The court’s five justices ruled to proceed behind closed doors, shortly after commencing the hearing against the couple who are suspected of having murdered 20-year-old Abba Rezai in 2005.
The case has been described by lower courts as an “honour” killing as Rezai was in a relationship with the couple’s 16-year-old daughter at the time.
The Supreme Court rarely holds remand hearings, with the last occasion being back in the 1980s. Furthermore it is unusual for the court to order a retrial in a case which implicates another person.
The Supreme Court has ruled to allow a retrial in the case of the couple’s son, who was 18-years-old at the time and who remains the only person convicted in connection to the case.
The man, who is now 23-years-old has completed his four sentence in youth detention and is in the process of appealing a deportation order to Afghanistan.
His parents were meanwhile acquitted despite both the district court and the appeal court ruling that their son could not have committed the crime alone.
Ulf Venderot, one of the investigating officers, told news agency TT that the police suspected at the time that the teenager was not the only person involved in the gruesome killing.
“All of the interrogators believed that son was not telling the whole story, and instead that the whole family was involved.
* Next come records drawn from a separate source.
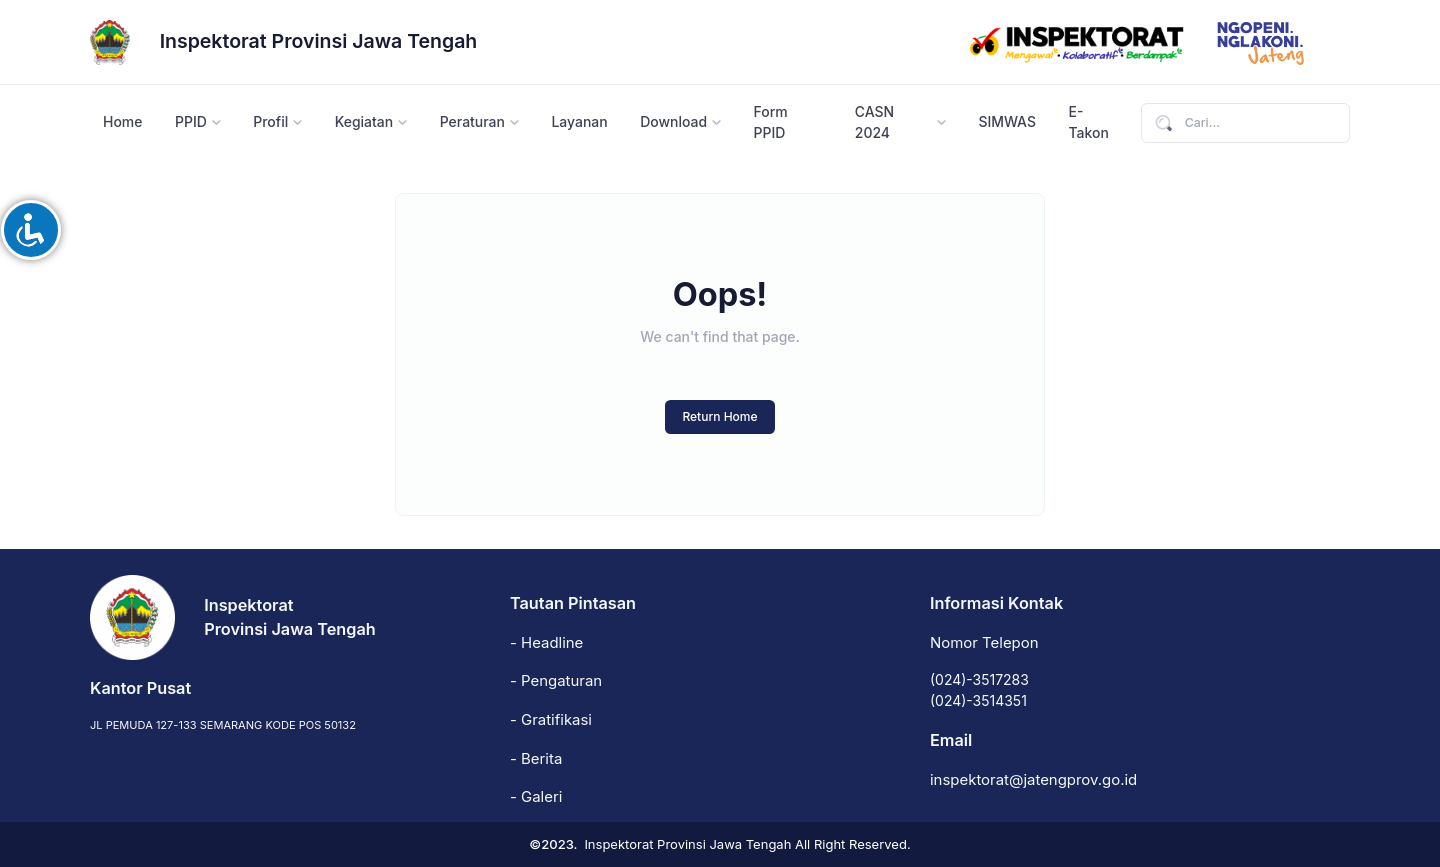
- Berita (536, 759)
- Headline (546, 643)
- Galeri (536, 797)
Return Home (719, 416)
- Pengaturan (556, 681)
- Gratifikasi (551, 720)
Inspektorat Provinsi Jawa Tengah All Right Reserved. (747, 844)
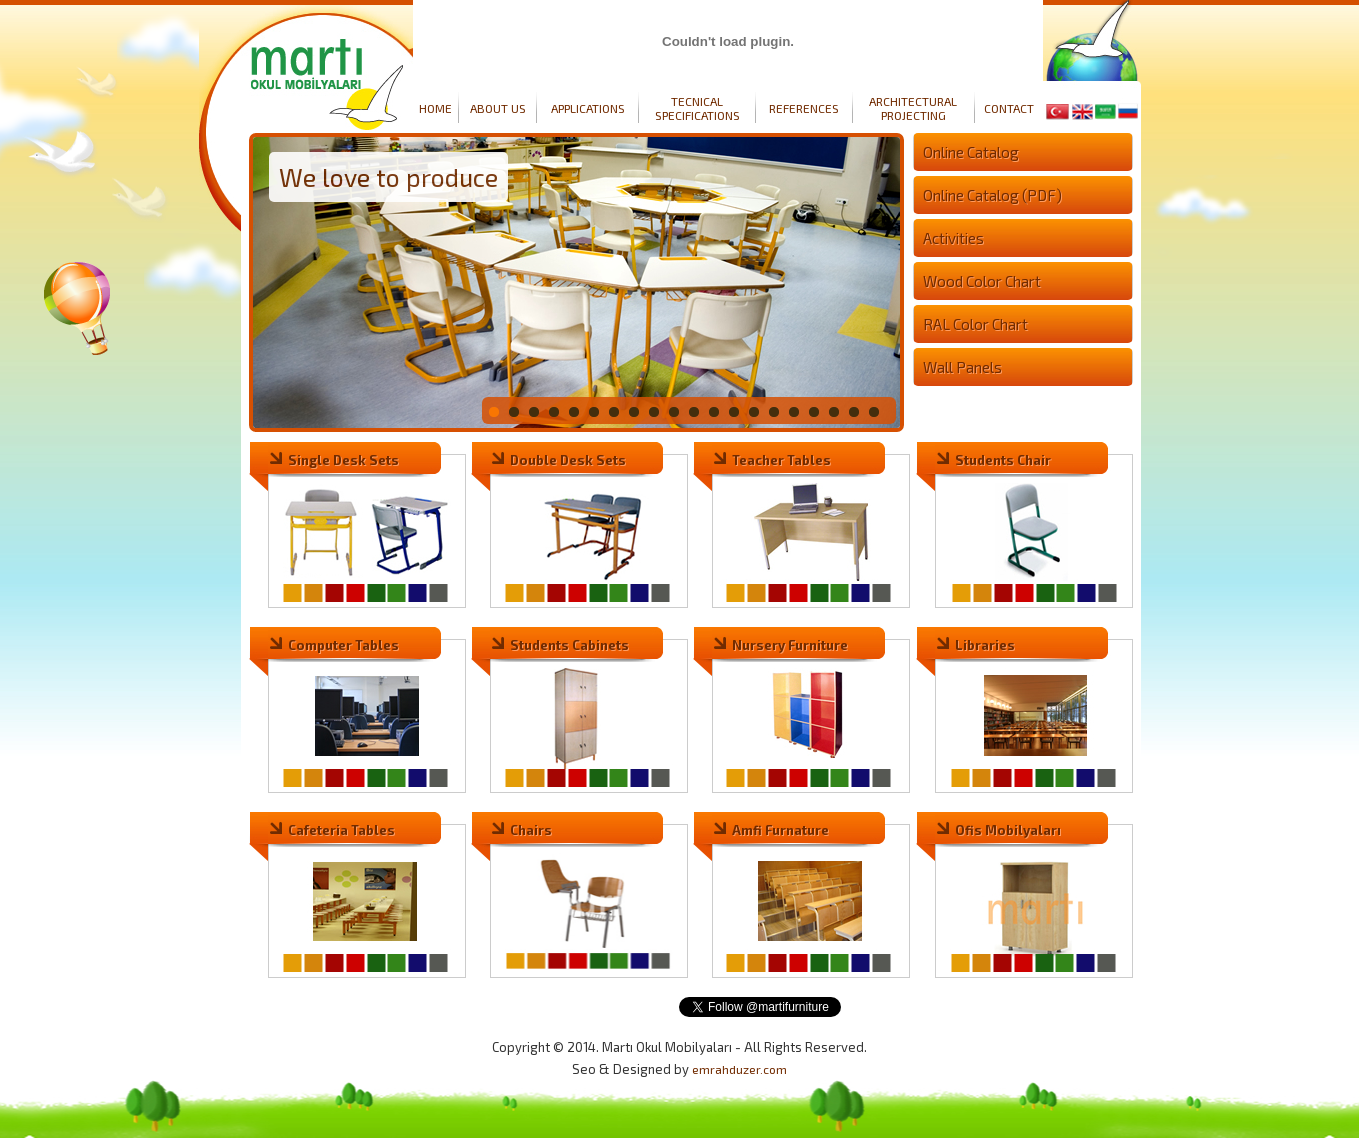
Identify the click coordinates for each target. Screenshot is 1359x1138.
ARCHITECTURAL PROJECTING (913, 108)
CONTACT (1009, 108)
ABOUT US (498, 108)
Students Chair (1003, 460)
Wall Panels (962, 367)
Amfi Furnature (780, 830)
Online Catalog (971, 152)
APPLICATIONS (588, 108)
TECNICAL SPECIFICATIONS (697, 108)
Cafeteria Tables (341, 830)
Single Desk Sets (343, 460)
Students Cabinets (569, 645)
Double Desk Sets (568, 460)
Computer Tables (343, 645)
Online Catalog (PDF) (992, 195)
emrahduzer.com (739, 1069)
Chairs (531, 830)
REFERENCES (804, 108)
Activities (953, 238)
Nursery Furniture (790, 645)
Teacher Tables (781, 460)
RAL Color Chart (975, 324)
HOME (435, 108)
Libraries (985, 645)
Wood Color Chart (982, 281)
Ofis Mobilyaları (1008, 830)
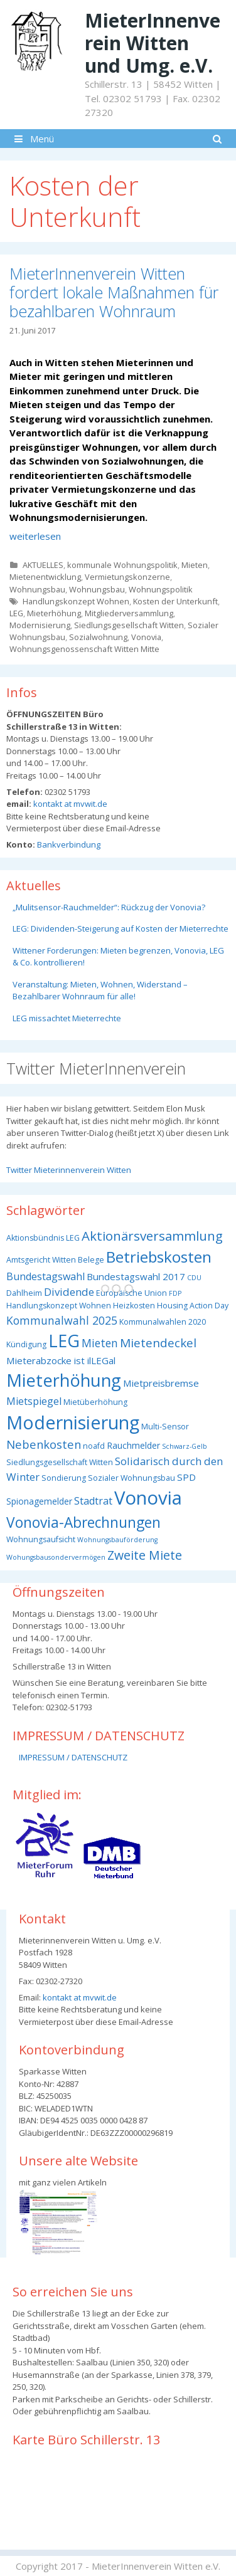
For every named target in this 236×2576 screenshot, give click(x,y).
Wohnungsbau (37, 589)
I am not surprised over the retrial,” he said.
In support of his case he has cited the testimony made in police interviews by his younger brother, who was 15-years-old at the time. The teenager spent some time in state care due to concerns over reprisals from his family.
The 22-year-old’s parents however contest the charges and dispute their son’s new version of the events.
20-year-old Abbas Rezai was found dead in an apartment in Högsby in southern Sweden in November 2005.
After a police examination it was concluded that Rezai was scalded with hot oil, hit with a variety of objects and repeatedly stabbed in the back and chest, with the majority of the wounds sustained after his death. He was also almost entirely scalped and one of his fingers had been partially chopped off.
“The victim thought that he had gone to Högsby to be accepted into the family. He was instead fooled into coming to be killed to put an end to his relationship with the daughter,” Ulf Venderot said, adding that the case was his first experience of a so-called “honour killing”.
The issue of “honour killing” gained greater prominence in Sweden following the murder of Fadime Sahindal at the hands of her father in 2002.
Sahindal moved to Sweden as a seven-year-old from Turkey. She leapt to national prominence in the autumn of 2001 when she held a speech in Sweden’s Riksdag telling of her exposed situation at the hands of oppressive male relatives.
She was murdered by her father, Rahmi Sahindal, in January 2002. Sahindal confessed to the crime in police interviews explaining his motive that his daughter had shamed the family by publicising how some Kurdish women were being treated.
The Swedish police estimate that around 1-3 “honour” killings occur each year in Sweden, mostly directed against females.